Now, an 80/20 SL objective does not indicate that the center ignores or doesn’t care about what happens to the 20% of calls not answered in 20 seconds; it simply means that those callers may experience longer wait times and be given a chance to sing or hum along with the call center’s on-hold music. Top call centers focus on side metrics such as Longest Current Wait Time and # of Customer Curse Words per Hour to ensure that no callers are being avoided like the plague, and to stay abreast of call volume trends that may require real-time action to evade an accessibility crisis and/or customer revolt.


Selecting an SL Objective

So, what is the right SL objective for your call center? I have no idea – and neither does anybody else outside of your organization (except perhaps for an experienced consultant familiar with the ins and outs of your operation). The best SL objective depends on several variables specific to your center: Your average call volume; your customer’s expectations and tolerance levels; your staffing budget; as well as the SL objective of competing call centers in your industry (though, still, you don’t want to just play copy-cat, as other key variables may differ).

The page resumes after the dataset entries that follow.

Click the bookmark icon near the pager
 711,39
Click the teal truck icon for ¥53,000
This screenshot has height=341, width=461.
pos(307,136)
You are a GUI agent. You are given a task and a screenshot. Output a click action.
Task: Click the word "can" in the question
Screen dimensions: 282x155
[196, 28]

That is not to say that there aren’t some common SL objectives shared by many centers – e.g., 80/20, 80/30, 90/20, 90/30. However, just arbitrarily picking one of these objectives without first conducting careful analysis of your call center’s resources and your customers’ expectations will often lead to either very angry callers (and agents) or very angry executives (and stockholders) – or both.

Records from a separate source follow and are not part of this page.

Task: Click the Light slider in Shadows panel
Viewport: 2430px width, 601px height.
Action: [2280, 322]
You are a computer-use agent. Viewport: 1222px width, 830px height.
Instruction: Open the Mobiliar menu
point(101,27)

Keep Quality in the Equation  

Of course, no conversation about SL is complete without mentioning quality. You could take the time to carefully select a solid SL objective and consistently achieve that objective (without going too far over, as that indicates costly over-staffing), but it won’t mean jack squat if those calls that are routed quickly are being handled sloppily. Accessibility means nothing without quality. Getting seated immediately at a trendy, popular restaurant is great, but not if the maitre d' laughs at your tie, the waiter spills your wine, and the cook burns your steak.

Leading call centers understand this, and therefore never let efficiency supersede proficiency and professionalism. From the moment a new agent is hired, these centers indoctrinate them into a customer-centric service culture where things like empathy, accuracy and not comparing customers unfavorably to microorganisms are strongly emphasized and coached to. When such behaviors and values are encouraged and embodied, fewer mistakes are made, fewer call-backs are required, and fewer agents and customers burst into flames – thus making it much more likely that the call center (assuming good forecasting and scheduling has occurred) will meet or even exceed its SL objective.